Bern ElliotResearch vice president, Gartner
"[STT models] take a lot of a lot of capabilities, a lot of technical ability and a lot of data. You have to have a lot of skill to make these work," Elliot said. "However, it's within reach of a knowledgeable data science and machine learning [developer], because a lot of the algorithms are public now."
Another limitation is that developers need to take a slightly different mindset when building speech-to-text tools for deaf people. Despite the fact that data scientists typically strive for the highest level of accuracy possible when developing machine learning models, Conley noted that for end users, any level of audio transcription automation is helpful.
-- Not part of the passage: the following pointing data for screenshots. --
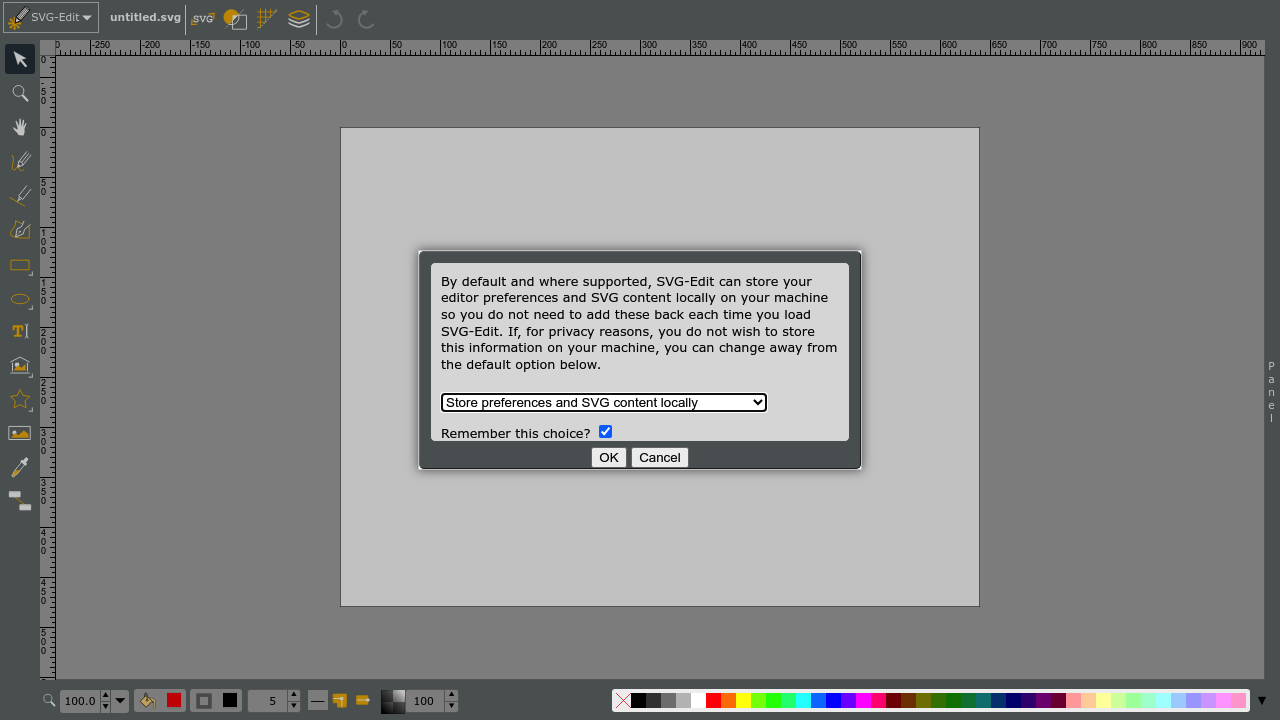This screenshot has height=720, width=1280.
Task: Activate the Pan hand tool
Action: tap(20, 127)
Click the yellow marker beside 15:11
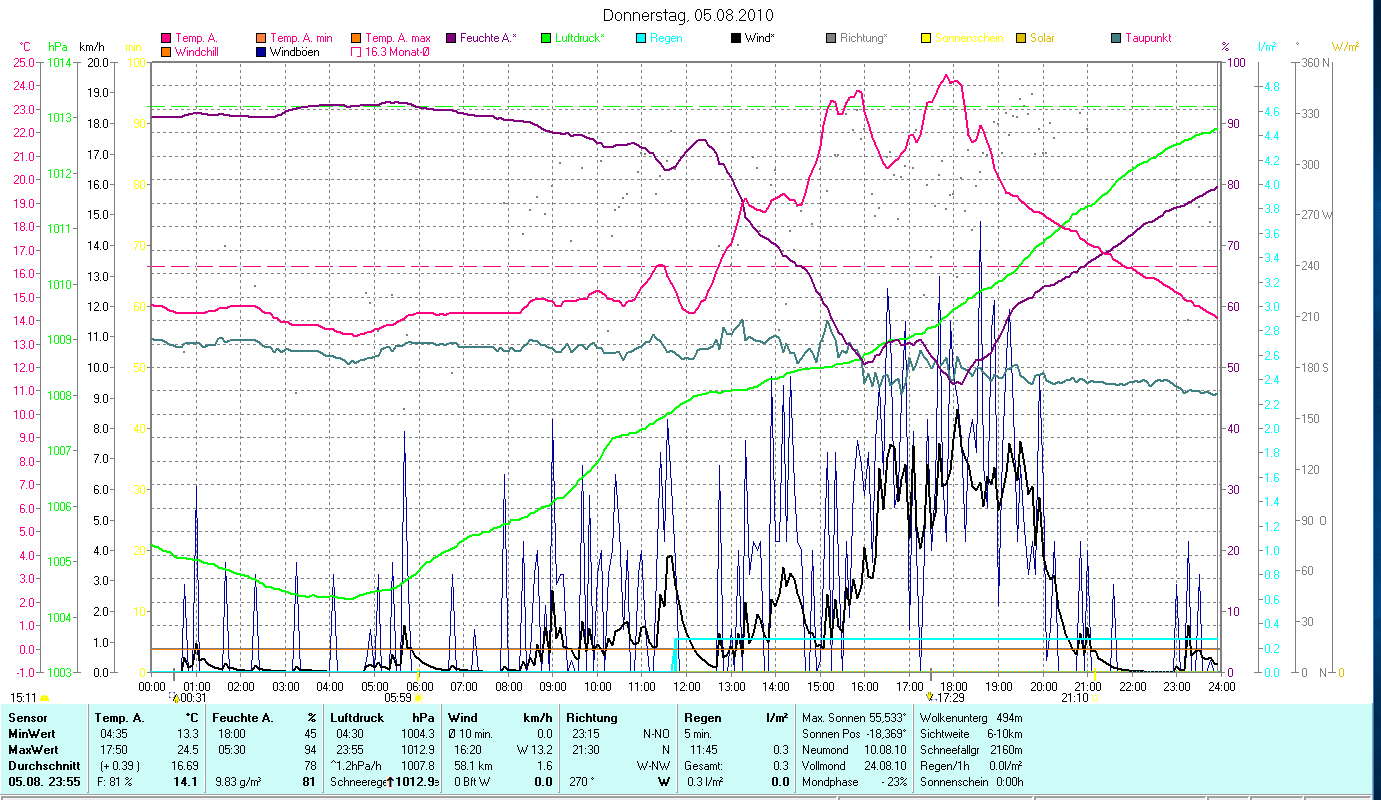The image size is (1381, 800). pyautogui.click(x=44, y=698)
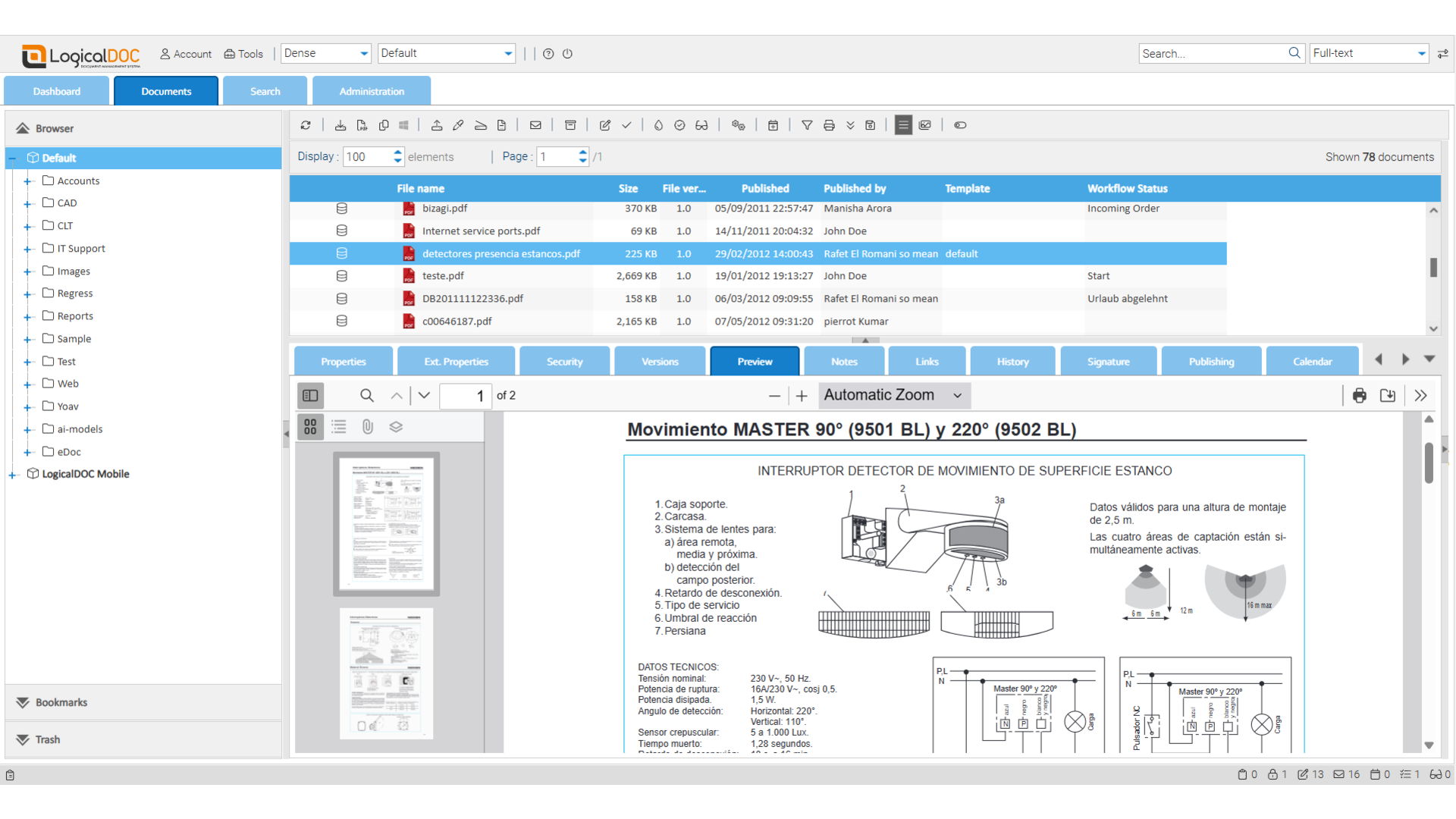Click the download document icon

click(340, 125)
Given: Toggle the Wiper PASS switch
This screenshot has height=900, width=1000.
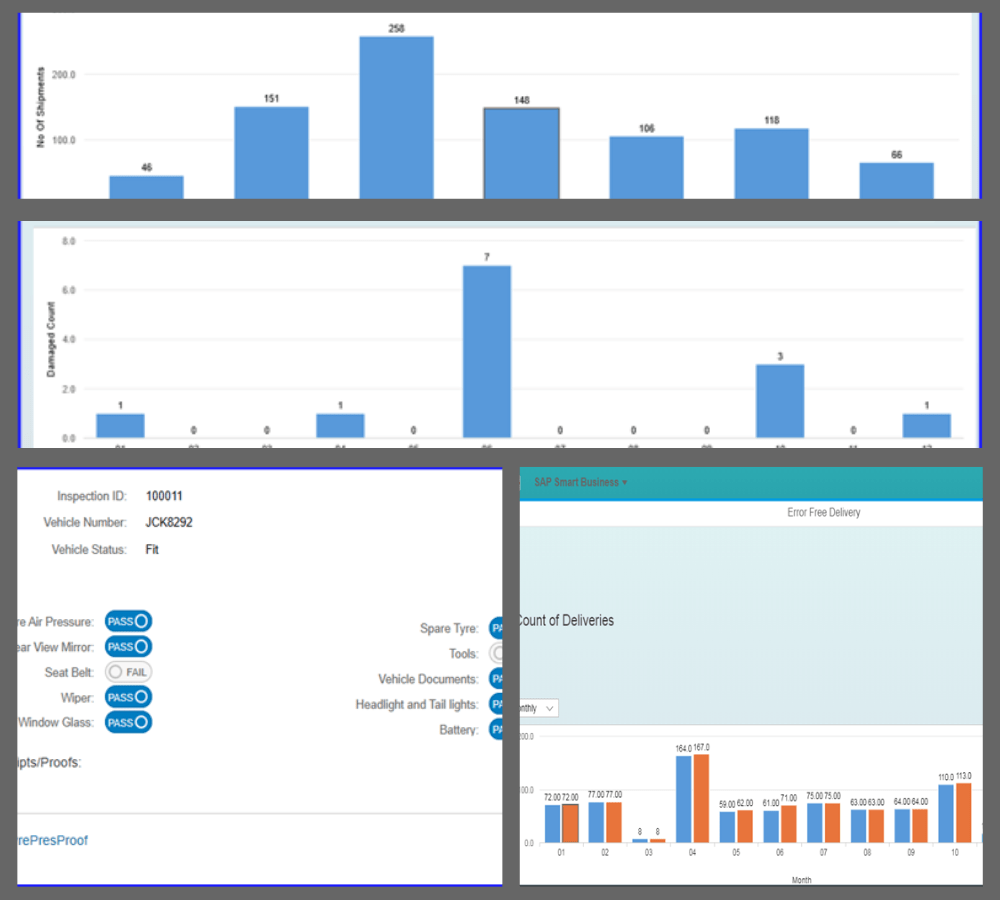Looking at the screenshot, I should pos(128,697).
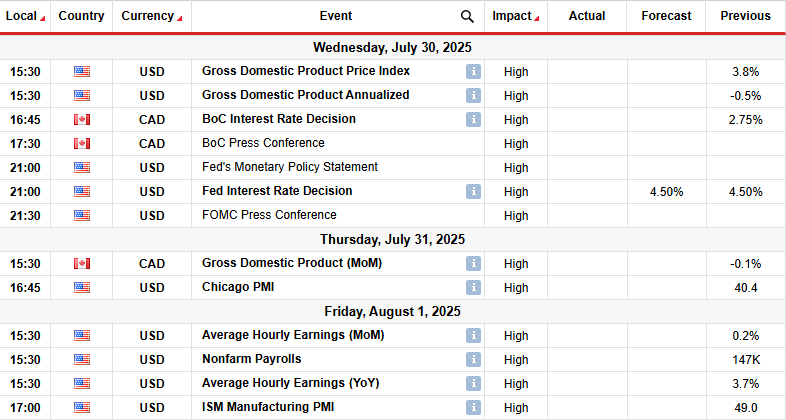The width and height of the screenshot is (786, 420).
Task: Click info icon beside Chicago PMI
Action: (472, 287)
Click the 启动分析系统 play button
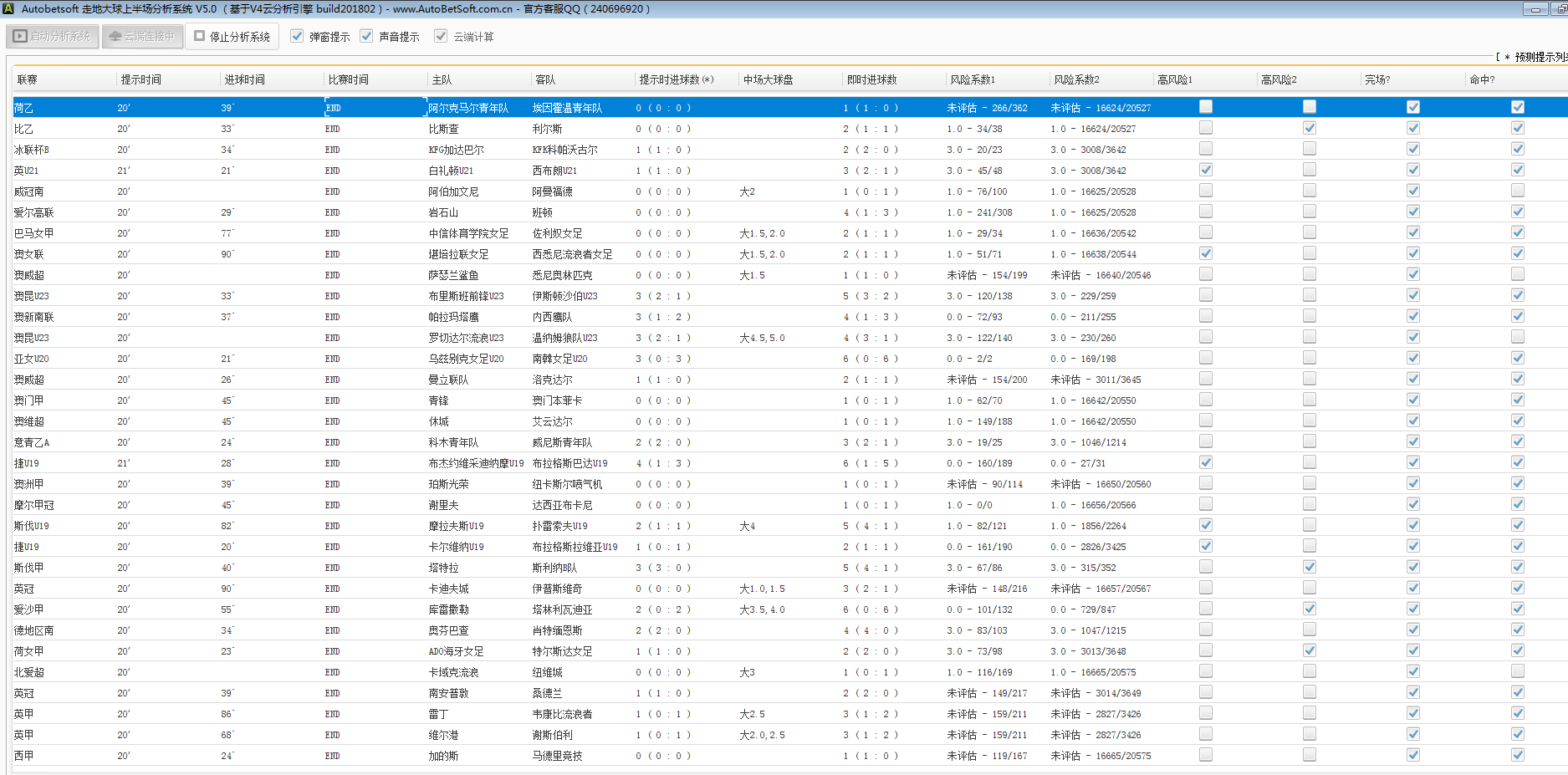Image resolution: width=1568 pixels, height=775 pixels. (53, 37)
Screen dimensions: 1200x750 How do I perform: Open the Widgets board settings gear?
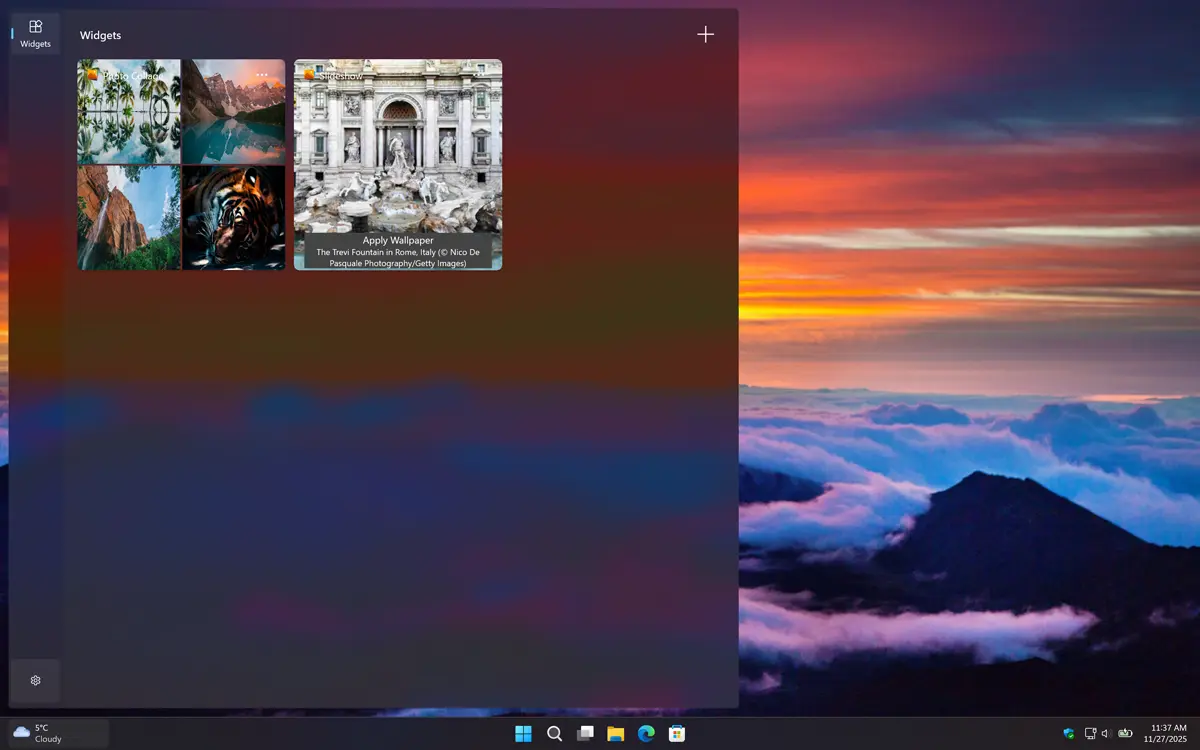pos(35,680)
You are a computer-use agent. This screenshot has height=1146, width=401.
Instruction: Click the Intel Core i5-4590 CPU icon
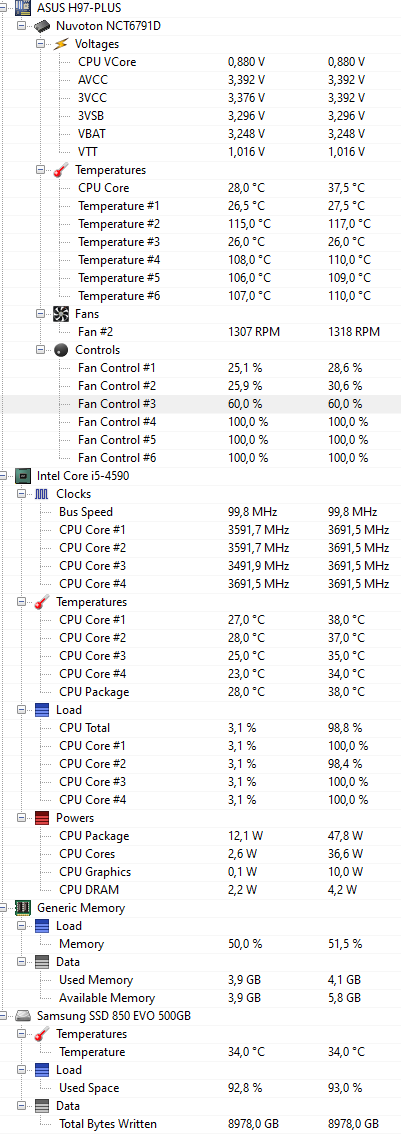(23, 476)
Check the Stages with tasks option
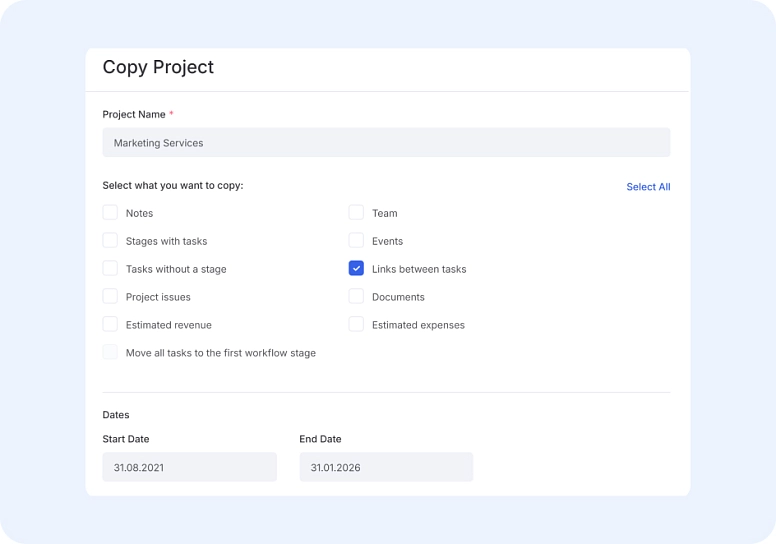 110,241
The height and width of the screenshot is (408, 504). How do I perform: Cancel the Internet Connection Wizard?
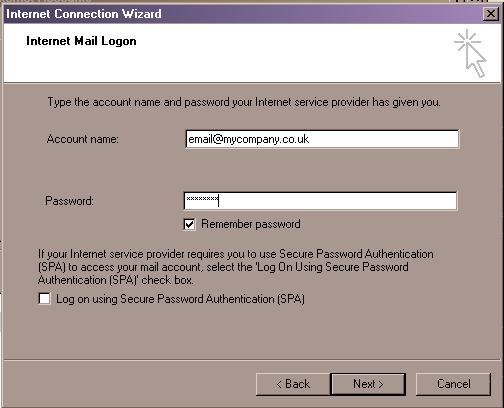[453, 384]
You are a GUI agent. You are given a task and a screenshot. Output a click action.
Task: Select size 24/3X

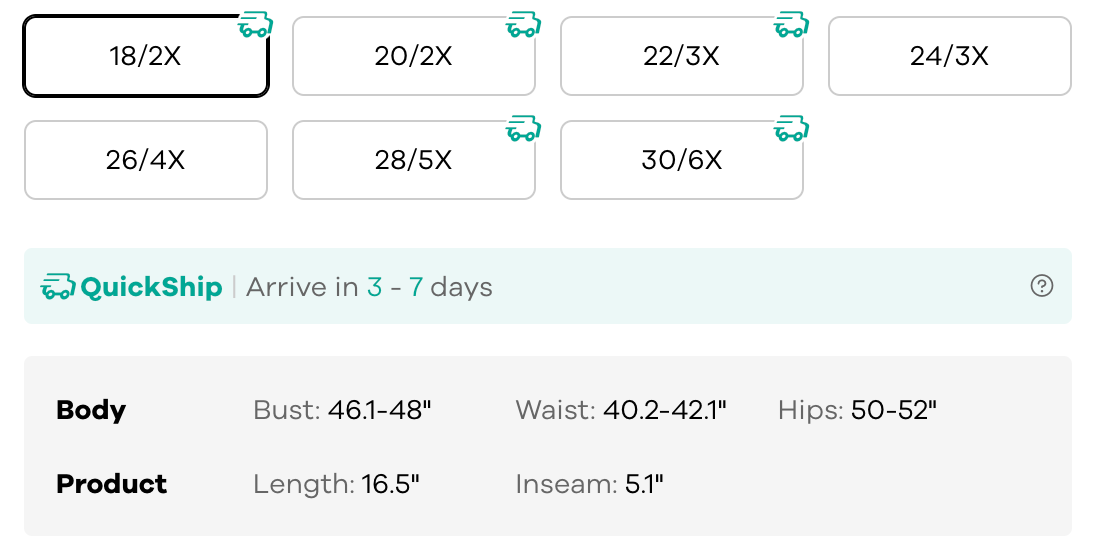pos(949,56)
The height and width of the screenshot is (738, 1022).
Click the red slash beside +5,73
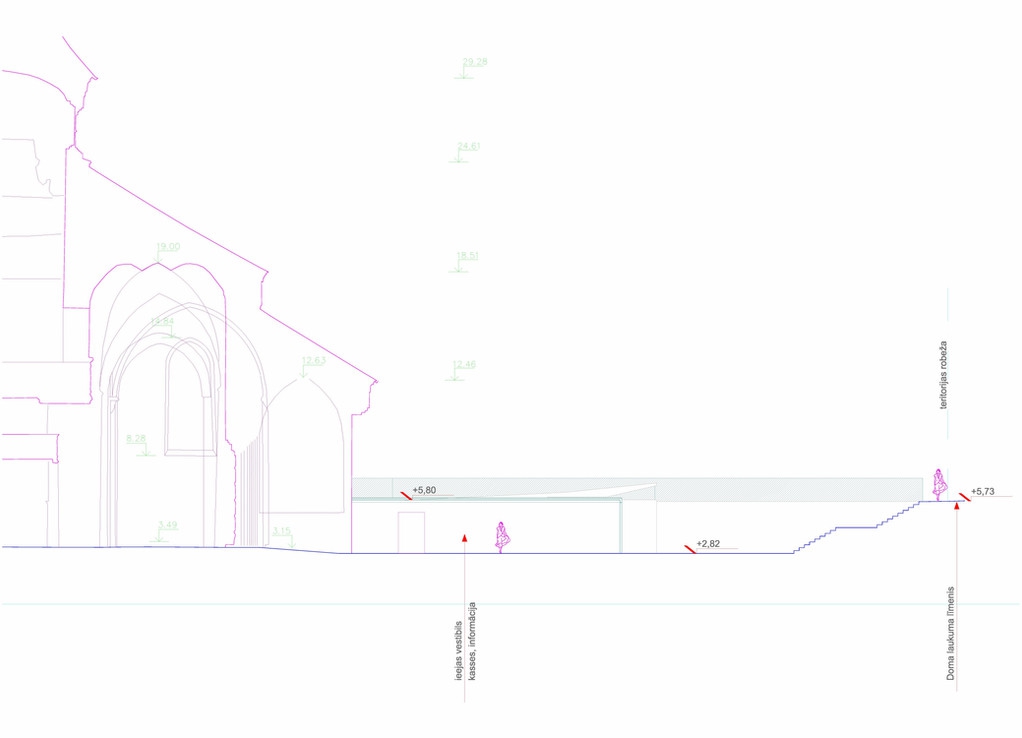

In comparison to other AI and machine learning technologies, STT for deaf users is helpful in any capacity. This means developers should focus on producing tools that are useful, even if they're not perfect.
Accessibility beyond the pandemic
Speech-to-text apps, devices and tools for deaf or hard-of-hearing employees solve a key issue with accessibility -- inclusion for those along the disability spectrum.
"[Many corporate accessibility options are] 'we could put you in touch with an American Sign Language [ASL] interpreter.' That's not a solution. Not everybody who has hearing loss knows ASL, by a long shot," Conley said.
Now with so many people staying home due to ongoing COVID-19-related restrictions, and with the introduction of face masks that hinder lip reading, deaf and hard-of-hearing people are turning to technology to assist in daily activities.
Gartner predicts speech to text and automated natural language generation will keep growing over the next 10 years. Elliot also sees a rising trend of open source, as tech giants like Microsoft's AI lab and Google are keeping their models open in order to attract new talent, researchers and students.